#### Source text ####

Troy Landry is one of the most recognizable faces on American reality television. As the star of the History Channel’s Swamp People and the self-proclaimed “King of the Swamp,” he spent decades building a reputation for fearless alligator hunting deep in the Atchafalaya Basin. But while his work takes place on the water, the story of where he lives is just as compelling.
The Troy Landry house in Pierre Part, Louisiana, is not a showpiece built for cameras or social media. It is the product of thirty years of careful planning, personal labor, and an unbreakable connection to the Louisiana bayou. Every beam, every cabinet, and every piece of furniture carries a story that no interior designer could manufacture.
This article covers everything worth knowing about Troy Landry’s home — its location, construction, layout, design, and the cultural weight it carries as a real piece of Louisiana heritage.
Where Troy Landry Lives: Pierre Part, Louisiana
The Troy Landry house sits on Mike Street in Pierre Part, Louisiana (LA 70339), positioned on a narrow strip of elevated ground along a two-lane highway running between Baton Rouge and Morgan City. The town itself has a population of roughly 3,000 people and sits inside Assumption Parish in southern Louisiana.
Pierre Part is not a suburb or a bedroom community. It is a working swamp town, shaped by Cajun culture, bayou water, and a way of life that has persisted for generations. The area sits within the broader Atchafalaya River Basin — the largest river swamp in the United States — and the natural environment is woven directly into the everyday rhythms of the community.
Troy Landry has lived here his entire life. He was born in Pierre Part on June 9, 1960, and grew up along the Atchafalaya River learning how to hunt, trap, and fish the same way his father and grandfather did before him. Five generations of the Landry family have worked these swamps as shrimpers, trappers, fishermen, moss peddlers, lumberjacks, and alligator hunters.
The house itself runs along the banks of Pierre Part Bayou, giving the property direct water access — a practical necessity for a man who spends much of his professional life navigating swamp channels by boat.
The Story Behind Building the House
What makes the Troy Landry house genuinely different from most celebrity homes is the way it was built. Troy and his wife, Bernita, lived in a small trailer on their three-acre property for more than thirty years while he collected the materials needed for construction.

####

Output the passage from the Troy Landry house text between "The house itself" and "channels by boat.", inclusive.

#### Extracted records ####

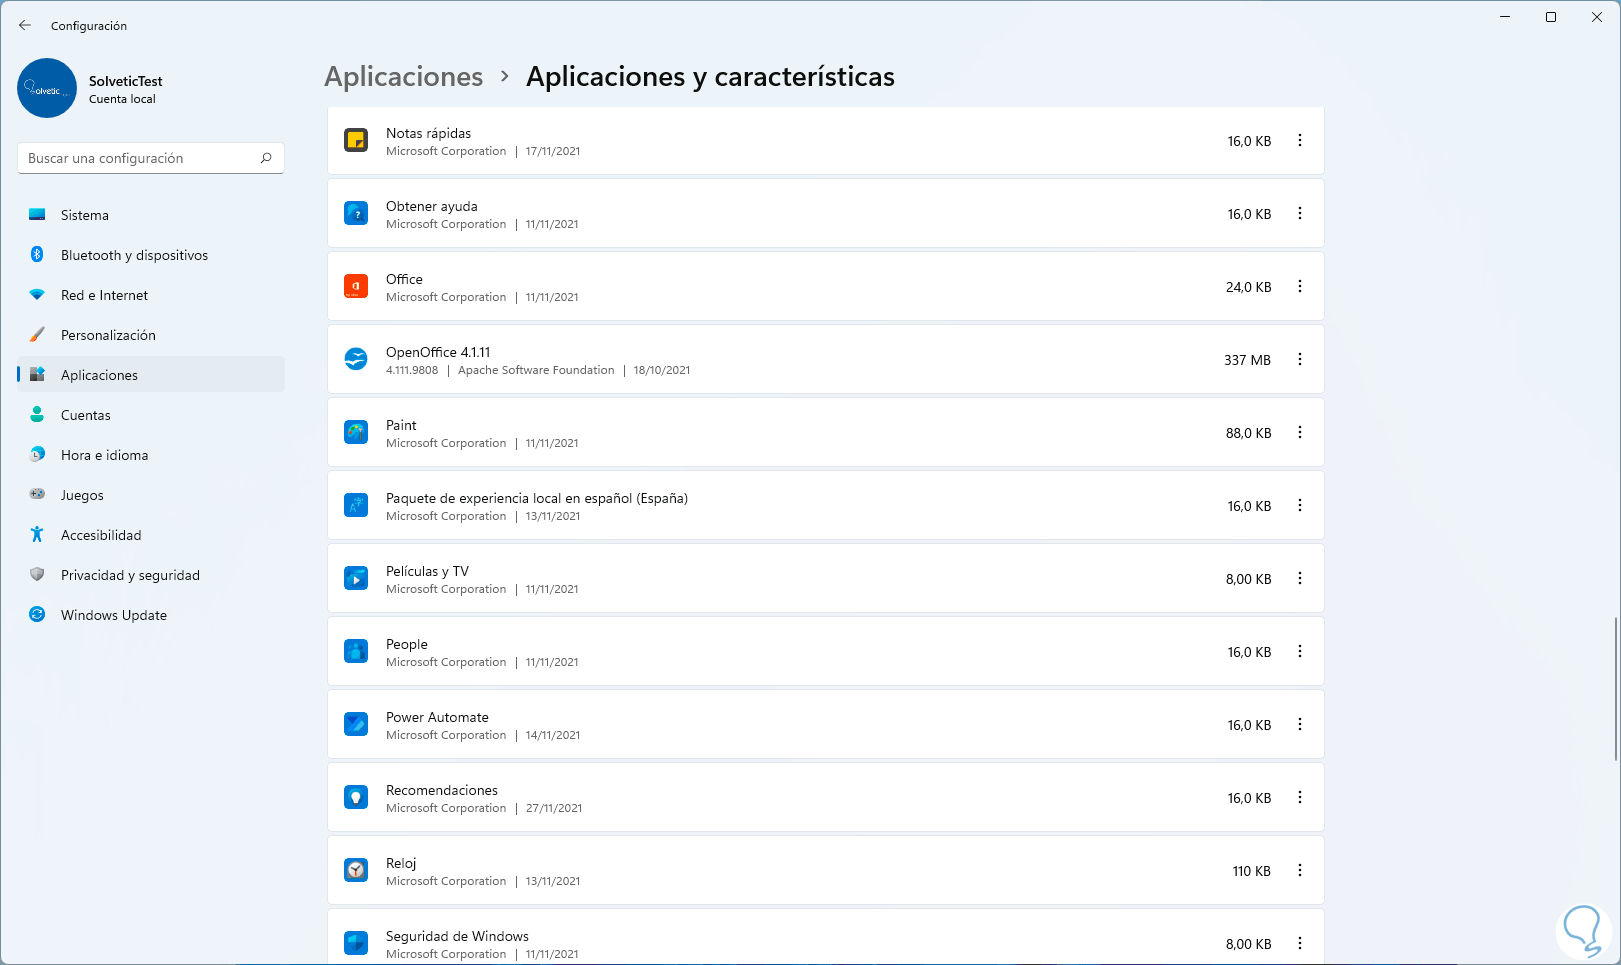Open Bluetooth y dispositivos section
Image resolution: width=1621 pixels, height=965 pixels.
click(x=134, y=255)
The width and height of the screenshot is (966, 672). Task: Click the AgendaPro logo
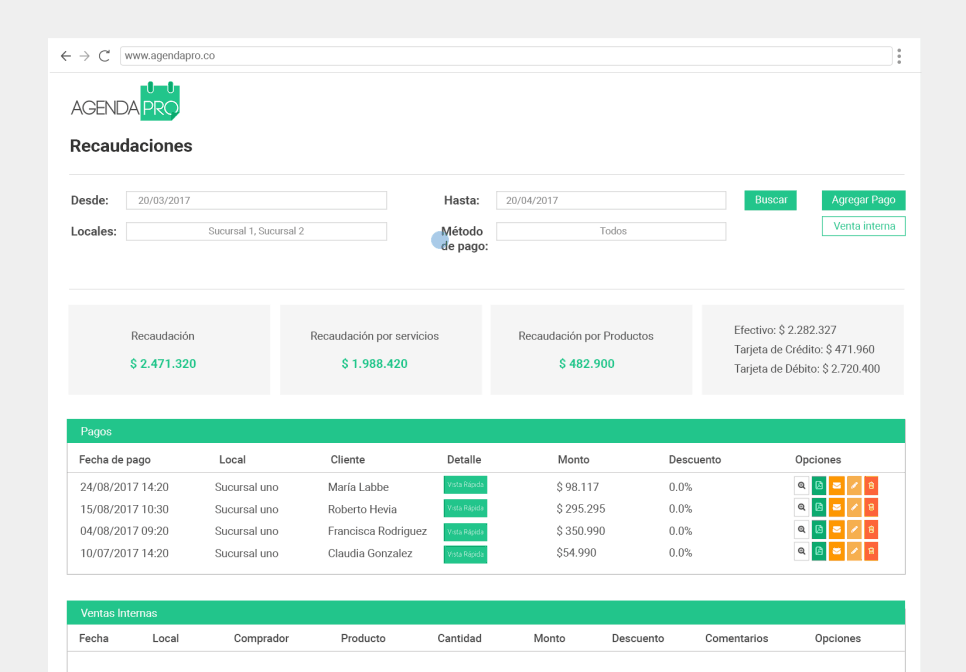coord(125,102)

####

**Written reply:**
The house itself runs along the banks of Pierre Part Bayou, giving the property direct water access — a practical necessity for a man who spends much of his professional life navigating swamp channels by boat.